Reply only with how many lines below contain "Перейти".

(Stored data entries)
-------------------------
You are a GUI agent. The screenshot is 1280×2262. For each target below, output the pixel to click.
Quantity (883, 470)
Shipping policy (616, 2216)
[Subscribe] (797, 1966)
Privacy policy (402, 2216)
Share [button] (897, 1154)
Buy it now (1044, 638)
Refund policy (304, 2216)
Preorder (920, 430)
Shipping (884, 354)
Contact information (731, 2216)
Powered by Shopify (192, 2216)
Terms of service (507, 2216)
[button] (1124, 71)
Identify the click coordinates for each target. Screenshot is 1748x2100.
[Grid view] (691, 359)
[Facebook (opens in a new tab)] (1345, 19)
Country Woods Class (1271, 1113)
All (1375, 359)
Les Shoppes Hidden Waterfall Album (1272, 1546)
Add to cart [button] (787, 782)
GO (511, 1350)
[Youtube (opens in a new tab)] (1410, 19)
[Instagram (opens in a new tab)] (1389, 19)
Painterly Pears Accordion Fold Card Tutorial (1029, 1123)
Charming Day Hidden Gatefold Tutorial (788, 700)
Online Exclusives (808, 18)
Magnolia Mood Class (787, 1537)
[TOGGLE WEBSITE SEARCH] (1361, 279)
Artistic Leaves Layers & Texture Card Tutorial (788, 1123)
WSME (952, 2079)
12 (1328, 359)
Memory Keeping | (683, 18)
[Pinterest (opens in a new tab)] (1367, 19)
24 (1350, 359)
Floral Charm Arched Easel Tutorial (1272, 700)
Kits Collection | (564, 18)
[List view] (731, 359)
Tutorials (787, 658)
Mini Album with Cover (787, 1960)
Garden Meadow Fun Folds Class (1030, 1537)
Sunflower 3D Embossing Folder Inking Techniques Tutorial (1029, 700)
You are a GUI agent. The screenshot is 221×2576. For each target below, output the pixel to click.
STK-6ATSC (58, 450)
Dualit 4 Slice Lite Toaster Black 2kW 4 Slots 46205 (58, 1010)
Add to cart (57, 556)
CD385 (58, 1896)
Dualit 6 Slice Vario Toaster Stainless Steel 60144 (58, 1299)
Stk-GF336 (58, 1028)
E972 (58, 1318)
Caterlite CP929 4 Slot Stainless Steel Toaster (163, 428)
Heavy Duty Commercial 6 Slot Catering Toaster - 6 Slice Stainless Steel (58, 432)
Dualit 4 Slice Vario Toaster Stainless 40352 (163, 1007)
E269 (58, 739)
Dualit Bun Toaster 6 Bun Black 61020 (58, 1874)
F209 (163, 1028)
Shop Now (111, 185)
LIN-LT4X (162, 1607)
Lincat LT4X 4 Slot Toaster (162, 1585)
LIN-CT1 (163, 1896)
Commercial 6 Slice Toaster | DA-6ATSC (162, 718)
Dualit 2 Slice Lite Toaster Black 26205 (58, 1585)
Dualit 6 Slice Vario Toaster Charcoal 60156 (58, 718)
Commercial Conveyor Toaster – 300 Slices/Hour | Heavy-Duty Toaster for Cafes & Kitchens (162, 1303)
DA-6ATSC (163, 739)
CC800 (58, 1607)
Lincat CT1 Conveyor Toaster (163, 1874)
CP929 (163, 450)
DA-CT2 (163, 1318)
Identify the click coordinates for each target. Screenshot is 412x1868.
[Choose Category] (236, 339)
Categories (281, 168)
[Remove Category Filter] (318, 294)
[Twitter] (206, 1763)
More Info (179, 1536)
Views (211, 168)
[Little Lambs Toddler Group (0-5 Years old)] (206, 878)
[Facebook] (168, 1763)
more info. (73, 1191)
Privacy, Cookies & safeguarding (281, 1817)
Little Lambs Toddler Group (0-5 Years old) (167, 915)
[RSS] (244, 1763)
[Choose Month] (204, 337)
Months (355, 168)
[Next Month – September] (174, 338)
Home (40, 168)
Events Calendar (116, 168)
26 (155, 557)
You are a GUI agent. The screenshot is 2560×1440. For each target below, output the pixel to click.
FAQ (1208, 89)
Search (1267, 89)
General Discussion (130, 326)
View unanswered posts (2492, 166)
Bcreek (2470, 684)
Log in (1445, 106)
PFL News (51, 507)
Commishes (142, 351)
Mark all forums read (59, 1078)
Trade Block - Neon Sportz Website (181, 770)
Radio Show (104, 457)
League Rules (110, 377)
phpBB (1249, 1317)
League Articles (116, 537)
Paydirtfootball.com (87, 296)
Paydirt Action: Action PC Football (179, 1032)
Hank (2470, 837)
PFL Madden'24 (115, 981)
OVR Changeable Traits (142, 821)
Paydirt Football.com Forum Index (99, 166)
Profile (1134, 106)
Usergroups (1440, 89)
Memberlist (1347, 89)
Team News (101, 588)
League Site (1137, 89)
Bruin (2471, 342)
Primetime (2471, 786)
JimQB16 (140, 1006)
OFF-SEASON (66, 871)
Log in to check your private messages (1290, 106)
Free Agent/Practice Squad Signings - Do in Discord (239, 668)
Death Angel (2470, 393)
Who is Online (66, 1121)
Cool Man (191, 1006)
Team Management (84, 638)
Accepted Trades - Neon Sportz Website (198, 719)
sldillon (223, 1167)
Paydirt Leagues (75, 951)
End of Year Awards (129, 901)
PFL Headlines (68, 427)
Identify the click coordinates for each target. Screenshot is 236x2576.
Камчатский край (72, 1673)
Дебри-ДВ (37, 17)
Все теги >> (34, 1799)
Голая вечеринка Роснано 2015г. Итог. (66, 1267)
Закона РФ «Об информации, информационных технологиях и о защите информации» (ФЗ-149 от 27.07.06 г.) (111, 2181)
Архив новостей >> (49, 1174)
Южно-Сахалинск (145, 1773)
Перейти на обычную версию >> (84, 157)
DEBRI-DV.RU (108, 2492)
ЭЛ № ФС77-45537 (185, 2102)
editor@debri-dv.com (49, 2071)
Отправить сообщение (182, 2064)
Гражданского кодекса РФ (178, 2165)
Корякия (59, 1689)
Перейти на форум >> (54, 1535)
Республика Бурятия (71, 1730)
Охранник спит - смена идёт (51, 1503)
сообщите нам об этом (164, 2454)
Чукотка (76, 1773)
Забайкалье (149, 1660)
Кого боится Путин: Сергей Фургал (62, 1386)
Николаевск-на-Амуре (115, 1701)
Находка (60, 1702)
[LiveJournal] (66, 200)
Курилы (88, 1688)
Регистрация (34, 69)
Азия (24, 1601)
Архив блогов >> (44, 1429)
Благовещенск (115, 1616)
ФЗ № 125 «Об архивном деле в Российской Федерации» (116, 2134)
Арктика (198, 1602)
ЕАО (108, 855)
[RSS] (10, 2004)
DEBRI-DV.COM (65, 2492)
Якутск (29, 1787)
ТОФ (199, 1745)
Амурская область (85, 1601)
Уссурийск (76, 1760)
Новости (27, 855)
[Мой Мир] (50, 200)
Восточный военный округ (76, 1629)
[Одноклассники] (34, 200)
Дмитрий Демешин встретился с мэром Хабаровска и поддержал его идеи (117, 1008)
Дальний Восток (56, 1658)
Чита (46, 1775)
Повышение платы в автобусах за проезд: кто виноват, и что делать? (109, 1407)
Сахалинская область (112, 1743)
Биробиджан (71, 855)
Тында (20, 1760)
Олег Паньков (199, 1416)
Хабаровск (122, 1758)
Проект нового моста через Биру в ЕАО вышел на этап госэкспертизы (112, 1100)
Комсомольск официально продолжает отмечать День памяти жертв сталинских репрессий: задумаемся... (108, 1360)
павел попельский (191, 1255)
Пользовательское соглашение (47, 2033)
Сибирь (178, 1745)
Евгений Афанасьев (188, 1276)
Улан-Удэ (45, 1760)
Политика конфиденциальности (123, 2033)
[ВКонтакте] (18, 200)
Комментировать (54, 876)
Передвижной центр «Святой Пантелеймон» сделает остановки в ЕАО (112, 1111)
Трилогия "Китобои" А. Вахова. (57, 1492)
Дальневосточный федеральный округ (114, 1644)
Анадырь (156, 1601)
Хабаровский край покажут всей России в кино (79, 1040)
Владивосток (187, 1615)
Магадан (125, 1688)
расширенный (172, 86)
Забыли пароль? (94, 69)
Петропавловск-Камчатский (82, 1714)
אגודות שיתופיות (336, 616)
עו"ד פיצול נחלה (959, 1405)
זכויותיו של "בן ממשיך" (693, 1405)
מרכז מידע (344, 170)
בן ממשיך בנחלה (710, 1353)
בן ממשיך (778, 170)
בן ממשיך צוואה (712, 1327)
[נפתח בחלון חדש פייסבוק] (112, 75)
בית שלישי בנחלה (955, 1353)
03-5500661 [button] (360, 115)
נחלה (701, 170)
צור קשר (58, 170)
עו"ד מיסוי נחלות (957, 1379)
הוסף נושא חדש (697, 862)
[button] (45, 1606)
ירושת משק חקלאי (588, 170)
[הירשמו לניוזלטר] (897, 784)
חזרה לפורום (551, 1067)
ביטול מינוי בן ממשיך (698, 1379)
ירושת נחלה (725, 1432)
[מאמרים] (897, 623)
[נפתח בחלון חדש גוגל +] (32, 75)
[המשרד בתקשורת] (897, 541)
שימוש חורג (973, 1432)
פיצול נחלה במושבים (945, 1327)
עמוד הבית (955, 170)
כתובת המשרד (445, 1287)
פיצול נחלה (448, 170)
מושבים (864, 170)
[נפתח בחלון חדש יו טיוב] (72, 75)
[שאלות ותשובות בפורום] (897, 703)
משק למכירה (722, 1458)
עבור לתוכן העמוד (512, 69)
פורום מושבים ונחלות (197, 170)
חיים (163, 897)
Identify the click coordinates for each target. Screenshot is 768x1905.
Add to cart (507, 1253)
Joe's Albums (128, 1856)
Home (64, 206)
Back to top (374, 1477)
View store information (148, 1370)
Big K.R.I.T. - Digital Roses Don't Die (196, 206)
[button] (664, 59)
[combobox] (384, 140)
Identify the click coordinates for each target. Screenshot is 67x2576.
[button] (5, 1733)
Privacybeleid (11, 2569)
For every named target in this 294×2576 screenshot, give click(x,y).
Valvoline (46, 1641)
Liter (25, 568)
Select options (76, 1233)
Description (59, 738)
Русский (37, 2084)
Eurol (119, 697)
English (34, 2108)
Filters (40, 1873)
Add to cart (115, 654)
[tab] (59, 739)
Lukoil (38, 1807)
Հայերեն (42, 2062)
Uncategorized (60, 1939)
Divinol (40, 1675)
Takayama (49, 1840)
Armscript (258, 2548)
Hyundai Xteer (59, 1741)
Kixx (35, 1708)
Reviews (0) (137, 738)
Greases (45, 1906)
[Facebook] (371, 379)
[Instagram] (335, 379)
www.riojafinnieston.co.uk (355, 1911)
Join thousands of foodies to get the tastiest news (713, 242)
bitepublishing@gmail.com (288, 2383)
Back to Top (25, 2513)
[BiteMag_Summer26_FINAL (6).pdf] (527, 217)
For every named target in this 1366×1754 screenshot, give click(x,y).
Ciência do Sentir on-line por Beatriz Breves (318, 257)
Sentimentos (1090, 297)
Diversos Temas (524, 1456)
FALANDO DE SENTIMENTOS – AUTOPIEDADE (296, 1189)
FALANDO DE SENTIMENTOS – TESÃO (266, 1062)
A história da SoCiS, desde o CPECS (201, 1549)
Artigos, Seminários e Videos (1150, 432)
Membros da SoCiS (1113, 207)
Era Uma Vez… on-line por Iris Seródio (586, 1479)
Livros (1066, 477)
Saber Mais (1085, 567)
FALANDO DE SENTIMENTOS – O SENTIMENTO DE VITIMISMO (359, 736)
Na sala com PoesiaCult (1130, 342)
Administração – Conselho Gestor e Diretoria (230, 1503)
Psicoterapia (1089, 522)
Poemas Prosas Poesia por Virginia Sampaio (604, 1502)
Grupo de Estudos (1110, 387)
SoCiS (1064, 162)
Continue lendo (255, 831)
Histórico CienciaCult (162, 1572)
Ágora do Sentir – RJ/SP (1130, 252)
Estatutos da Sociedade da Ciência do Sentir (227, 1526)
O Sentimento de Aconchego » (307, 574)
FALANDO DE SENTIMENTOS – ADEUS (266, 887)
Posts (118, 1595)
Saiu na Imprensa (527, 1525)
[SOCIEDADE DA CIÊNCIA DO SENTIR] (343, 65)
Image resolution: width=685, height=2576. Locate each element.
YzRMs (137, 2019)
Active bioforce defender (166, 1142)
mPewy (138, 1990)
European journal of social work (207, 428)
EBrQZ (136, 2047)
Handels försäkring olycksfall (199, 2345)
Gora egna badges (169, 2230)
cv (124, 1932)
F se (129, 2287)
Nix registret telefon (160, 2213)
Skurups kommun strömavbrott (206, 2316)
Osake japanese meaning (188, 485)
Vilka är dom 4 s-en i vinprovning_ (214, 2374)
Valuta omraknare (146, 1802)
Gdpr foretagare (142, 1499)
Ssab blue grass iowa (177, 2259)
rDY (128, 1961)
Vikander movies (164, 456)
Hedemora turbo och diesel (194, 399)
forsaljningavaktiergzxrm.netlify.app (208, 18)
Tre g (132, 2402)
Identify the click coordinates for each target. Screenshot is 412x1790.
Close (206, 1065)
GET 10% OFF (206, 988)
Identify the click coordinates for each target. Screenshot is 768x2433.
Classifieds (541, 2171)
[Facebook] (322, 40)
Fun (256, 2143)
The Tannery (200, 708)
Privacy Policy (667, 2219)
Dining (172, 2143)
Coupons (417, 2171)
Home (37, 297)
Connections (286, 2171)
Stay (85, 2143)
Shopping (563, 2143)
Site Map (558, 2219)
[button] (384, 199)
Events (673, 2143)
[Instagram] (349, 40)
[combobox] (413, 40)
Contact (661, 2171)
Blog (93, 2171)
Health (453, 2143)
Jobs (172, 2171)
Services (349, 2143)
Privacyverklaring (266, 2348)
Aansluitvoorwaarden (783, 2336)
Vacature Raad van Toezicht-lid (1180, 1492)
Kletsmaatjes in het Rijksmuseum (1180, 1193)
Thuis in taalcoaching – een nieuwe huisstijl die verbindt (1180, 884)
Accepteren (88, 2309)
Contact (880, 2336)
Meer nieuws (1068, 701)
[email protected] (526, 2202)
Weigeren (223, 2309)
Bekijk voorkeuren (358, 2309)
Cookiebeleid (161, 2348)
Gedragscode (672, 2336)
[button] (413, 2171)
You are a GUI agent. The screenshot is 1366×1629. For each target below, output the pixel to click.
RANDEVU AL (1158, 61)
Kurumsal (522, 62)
-------------------------
• _SOLUTION TO THIS EXERCISE_
2